定期的なお手入れで、少しでも長く使えるようにしたいものです。
水抜きが必要なケースと不要なケース
水抜きを強く推奨するケース
すべての状況で水抜きが必要というわけではありませんが、以下のようなケースでは特に水抜きが有効とされています。
- 気温が0℃前後〜マイナスになる地域や日
- 天気予報で寒波が予想される夜〜朝方
- 数日〜数週間にわたって長期間家を空けるとき
- 給湯器が外壁の北側や風当たりの強い場所など、特に冷えやすい環境に設置されている場合
このような条件に当てはまる方は、水抜きをしておくと安心ですね。
水抜き以外の凍結防止策もある
実は、水抜き以外にも凍結を防ぐ方法があるんです。
- 給湯器の電源を入れたままにして、自動凍結防止ヒーターを作動させる
- お湯側の蛇口を少量開けて水を流しっぱなしにする(流れる水は凍りにくい)
- 配管に保温材や断熱材を巻く
機種によっては自動で凍結を防いでくれる機能があるので、取扱説明書を確認してみるといいですね。
水抜きをしなくても大丈夫なケース
逆に、温暖な地域で短時間の外出程度であれば、毎回水抜きをする必要はないとする事業者も多いんですね。

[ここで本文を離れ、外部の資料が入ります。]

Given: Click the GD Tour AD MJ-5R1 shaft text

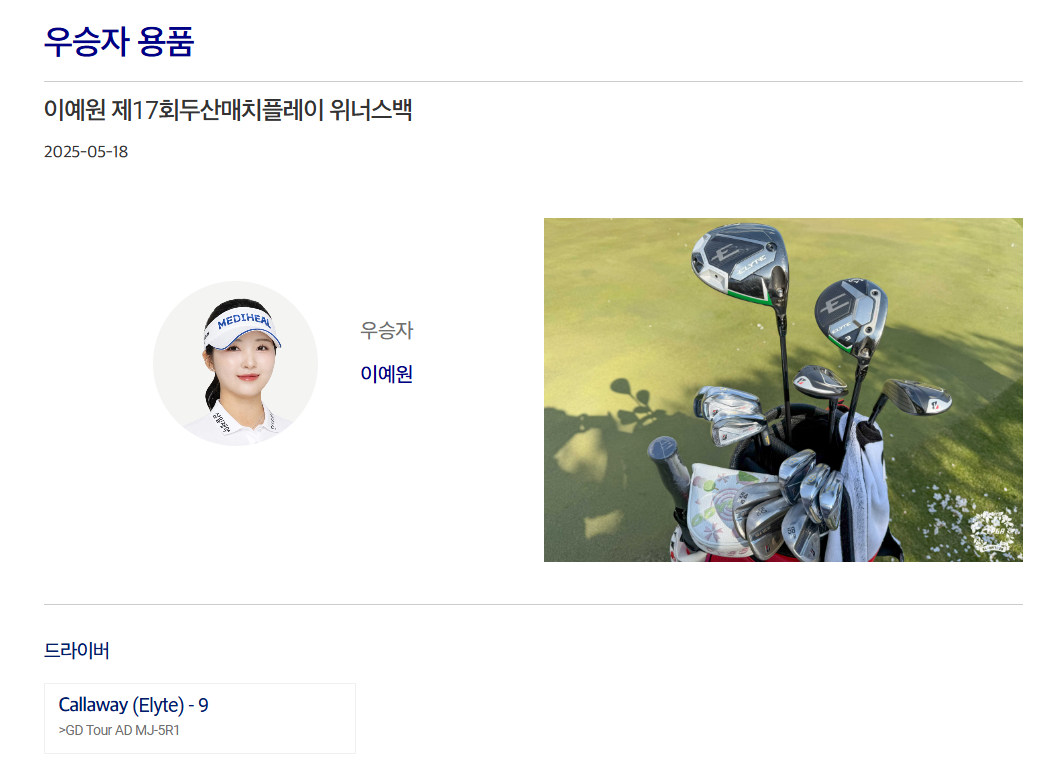Looking at the screenshot, I should [119, 730].
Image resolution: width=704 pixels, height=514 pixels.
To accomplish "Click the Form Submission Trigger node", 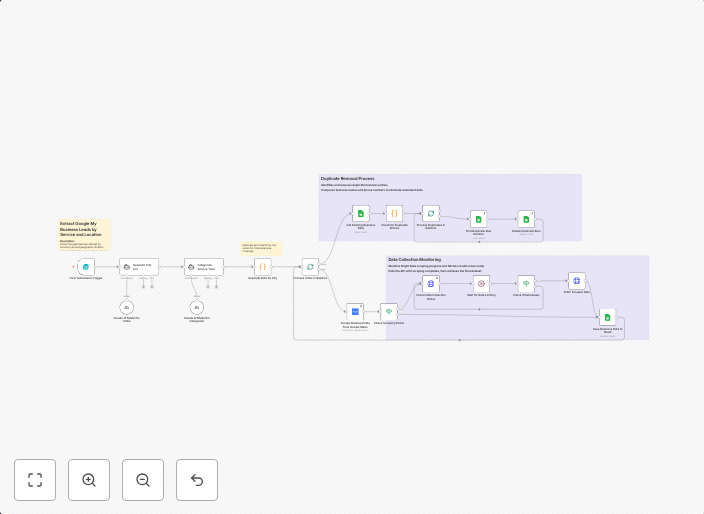I will (x=86, y=267).
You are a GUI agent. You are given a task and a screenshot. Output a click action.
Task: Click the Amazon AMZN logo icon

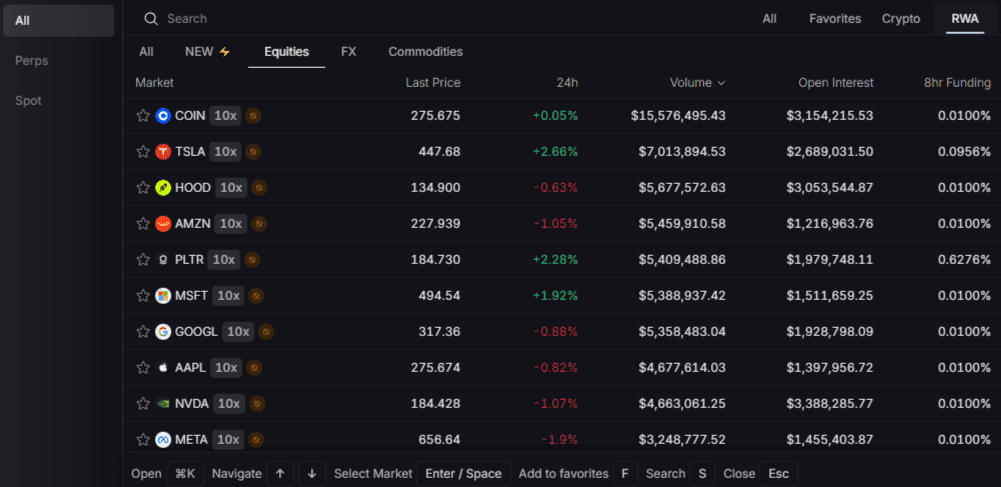click(x=163, y=224)
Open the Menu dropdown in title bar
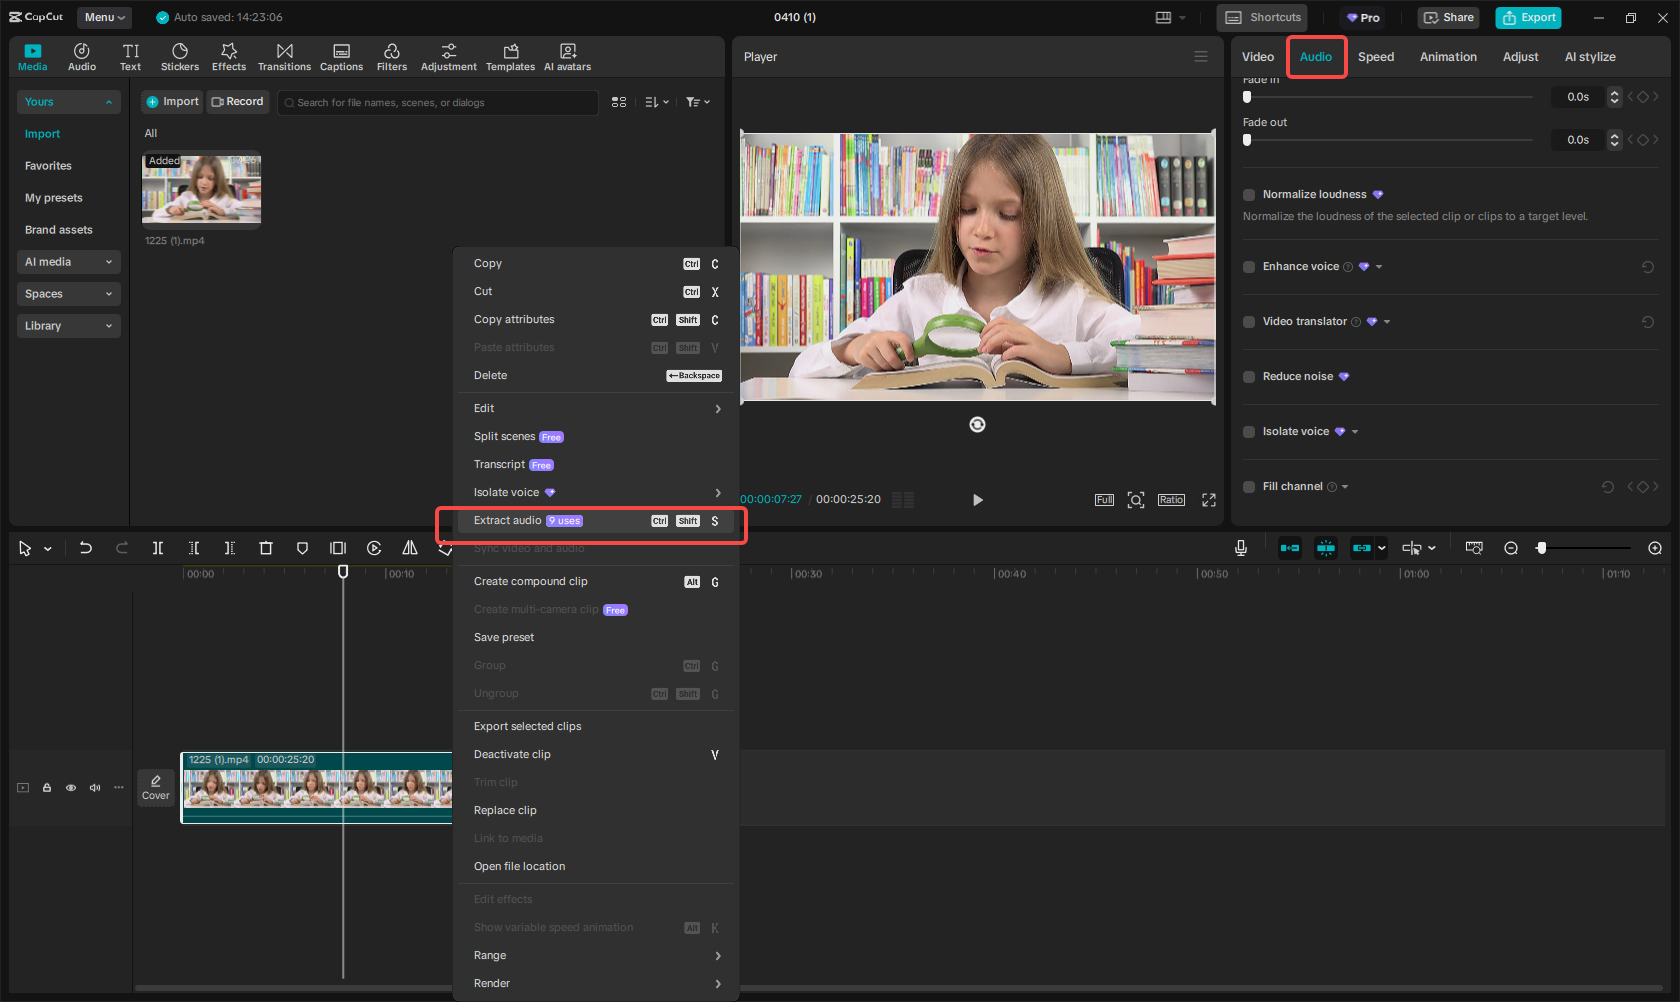 pos(104,17)
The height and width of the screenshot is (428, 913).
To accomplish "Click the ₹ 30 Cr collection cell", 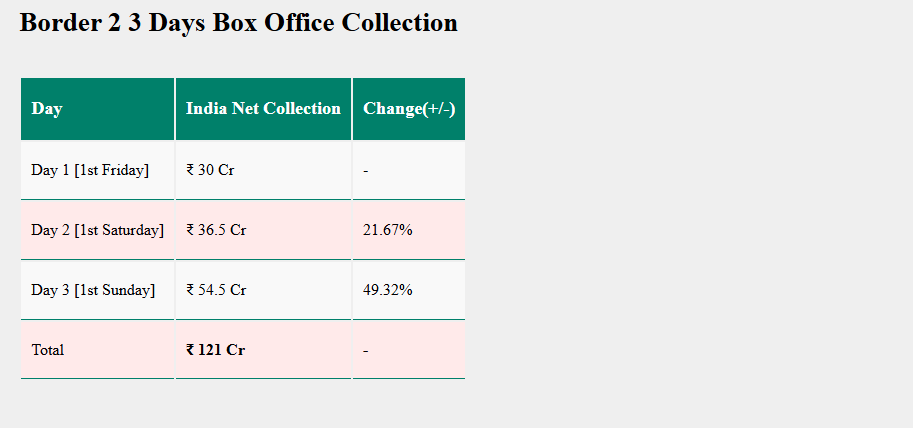I will [x=210, y=170].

無理に水抜きをする必要はありませんが、「念のため」という気持ちで対策しておくと、より安心かもしれませんね。
まとめ:給湯器の水抜きは大切なメンテナンス
給湯器の水抜きをしないと、凍結による配管破損や水漏れ、高額な修理費用、そしてエコキュートでは汚れの蓄積や効率低下など、さまざまなトラブルのリスクが高まることがわかりましたね。
特に冬場の凍結は、予想以上に深刻な被害をもたらすことがあり、保証対象外で高額な自己負担になることも少なくないんです。
一方で、水抜きは決して難しい作業ではありません。
取扱説明書を見ながら数分〜十数分程度で完了する作業ですし、これだけで大きなトラブルを防げるなら、やっておいて損はないですよね。
エコキュートをお使いの方は、凍結対策だけでなく定期的なタンク清掃としても水抜きを習慣にすると、お湯の質も機器の寿命も保てるはずです。
「うちは大丈夫だろう」と思わずに、寒い季節や長期不在の前にはぜひ水抜きをしてみてくださいね。
あなたの快適な暮らしを守るために
ここまで読んでくださったあなたは、きっと「やっぱり水抜きって大事なんだな」と感じていただけたのではないでしょうか。
もしかしたら、「今までやってこなかったけど、今年からはやってみよう」と思ってくださったかもしれませんね。
寒い季節がやってくる前に、一度取扱説明書を確認して、水抜きの手順をチェックしておくのがおすすめです。
もし手順がわからなかったり不安があったりする場合は、給湯器を設置した業者さんやメーカーのサポートに相談するのも良いですね。
大切な給湯器を長く安全に使い続けるために、そして急なトラブルで困らないために、小さな一歩を踏み出してみませんか?
あなたとご家族の快適な暮らしを守るために、ぜひ今日から水抜きを意識してみてくださいね。